[Start of TEXT SHOWN]

# Will Amano shrimp eat baby fish



## Jadenlea (Sep 15, 2011)

I have a batch of baby blue sword tails sitting in a breeder net in my tank. I am thinking of setting up a small tank to move the babies to. I was wondering if Amano shrimp would eat baby fish if I added a few to the tank as a cleaning crew. Also would they eat other smaller shrimp.

The reason I ask is because the Amanos in my main tank really seem like bullys. I've watched the tackle much larger fish to get at a prime piece of food but I have no idea if they even have teeth. LOL


----------



## azjenny (Dec 2, 2011)

I don't think they would. I have one in my shrimp tank. She never seems to bother the shrimp, even the baby shrimp. 
But maybe mine is mellow.


----------



## shrimpster (Jan 31, 2012)

I have witnessed an amano eat a freshly molted juvenile shrimp head first still kicking. It was probably stressed as my nitrates were high at the time, but I still hated to see it.


----------



## Jadenlea (Sep 15, 2011)

eek


----------



## diwu13 (Sep 20, 2011)

Amano's are food bullies but won't harm anything that is alive and well.


----------



## Joolzt4482 (May 29, 2013)

[End of TEXT SHOWN]
[Start of DATA ENTRIES]

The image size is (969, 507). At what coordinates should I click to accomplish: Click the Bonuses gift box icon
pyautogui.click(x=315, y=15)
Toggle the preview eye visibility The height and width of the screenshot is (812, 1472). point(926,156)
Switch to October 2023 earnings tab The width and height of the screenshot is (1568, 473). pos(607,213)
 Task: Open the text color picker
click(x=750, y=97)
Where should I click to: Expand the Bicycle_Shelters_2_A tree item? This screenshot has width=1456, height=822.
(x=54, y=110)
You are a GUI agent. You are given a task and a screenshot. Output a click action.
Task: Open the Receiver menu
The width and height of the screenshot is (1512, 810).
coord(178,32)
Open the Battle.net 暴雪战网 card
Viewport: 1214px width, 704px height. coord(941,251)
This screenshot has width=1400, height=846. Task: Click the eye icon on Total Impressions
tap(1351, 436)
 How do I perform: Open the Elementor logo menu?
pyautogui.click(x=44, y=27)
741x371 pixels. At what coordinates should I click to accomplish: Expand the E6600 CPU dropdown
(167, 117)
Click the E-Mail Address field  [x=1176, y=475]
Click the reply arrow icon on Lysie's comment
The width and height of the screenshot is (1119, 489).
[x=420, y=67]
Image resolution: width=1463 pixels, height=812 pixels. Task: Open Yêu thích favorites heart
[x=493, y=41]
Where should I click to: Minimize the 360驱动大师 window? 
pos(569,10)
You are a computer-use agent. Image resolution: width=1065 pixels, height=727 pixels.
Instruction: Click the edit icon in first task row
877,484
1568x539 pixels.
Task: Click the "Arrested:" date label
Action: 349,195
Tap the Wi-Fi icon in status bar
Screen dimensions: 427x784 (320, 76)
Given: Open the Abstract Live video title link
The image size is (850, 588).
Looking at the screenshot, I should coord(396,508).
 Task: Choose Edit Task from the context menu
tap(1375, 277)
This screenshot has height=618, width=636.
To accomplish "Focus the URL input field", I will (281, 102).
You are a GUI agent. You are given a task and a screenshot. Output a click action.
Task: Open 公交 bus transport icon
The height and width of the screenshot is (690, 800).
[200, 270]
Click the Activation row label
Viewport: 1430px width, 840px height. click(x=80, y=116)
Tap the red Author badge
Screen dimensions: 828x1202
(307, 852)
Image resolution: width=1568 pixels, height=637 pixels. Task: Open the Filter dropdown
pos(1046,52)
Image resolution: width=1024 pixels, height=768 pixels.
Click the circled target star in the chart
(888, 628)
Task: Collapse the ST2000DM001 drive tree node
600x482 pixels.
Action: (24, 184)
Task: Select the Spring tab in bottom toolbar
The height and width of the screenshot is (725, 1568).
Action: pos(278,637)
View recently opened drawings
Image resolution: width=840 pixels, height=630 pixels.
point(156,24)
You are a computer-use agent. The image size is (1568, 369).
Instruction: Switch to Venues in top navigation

[End of DATA ENTRIES]

- [TO BE DONE]:
- A) From the Amano shrimp thread, extract the passage that begins at the words "The reason I" and stops after the words "mine is mellow.".
- B) Continue the Amano shrimp thread from the point where it stops.
The records play no part in the work here.

- [ANSWERS PER TASK]:
- A)
The reason I ask is because the Amanos in my main tank really seem like bullys. I've watched the tackle much larger fish to get at a prime piece of food but I have no idea if they even have teeth. LOL


----------



## azjenny (Dec 2, 2011)

I don't think they would. I have one in my shrimp tank. She never seems to bother the shrimp, even the baby shrimp. 
But maybe mine is mellow.

- B)
I have a few Amano shrimps mixed with some Endlers. I have seen them jump on the back off the Endler and hold on whilst they are wriggling to get away, and eventually the fish just gives up.


----------



## CookieM (Feb 7, 2012)

Amano will eat anything that it can wrestle over. It ate my Thai micro crab, my new Spixi snails got harassed by Amano so much that it won't come out of its shell for 2 days. Had to move it to different tank now they're more active. 

Amano is a plus to tank communities, they clean algae better than most snails (especially hair algae) But make sure don't get too many or they can become a mob and harass everything in the communities.


----------



## cantsay39 (Jun 10, 2011)

~.~ then i just added bullies into my 10 gal.. >.< 3 Amanos vs RCS & TTs


----------



## dzega (Apr 22, 2013)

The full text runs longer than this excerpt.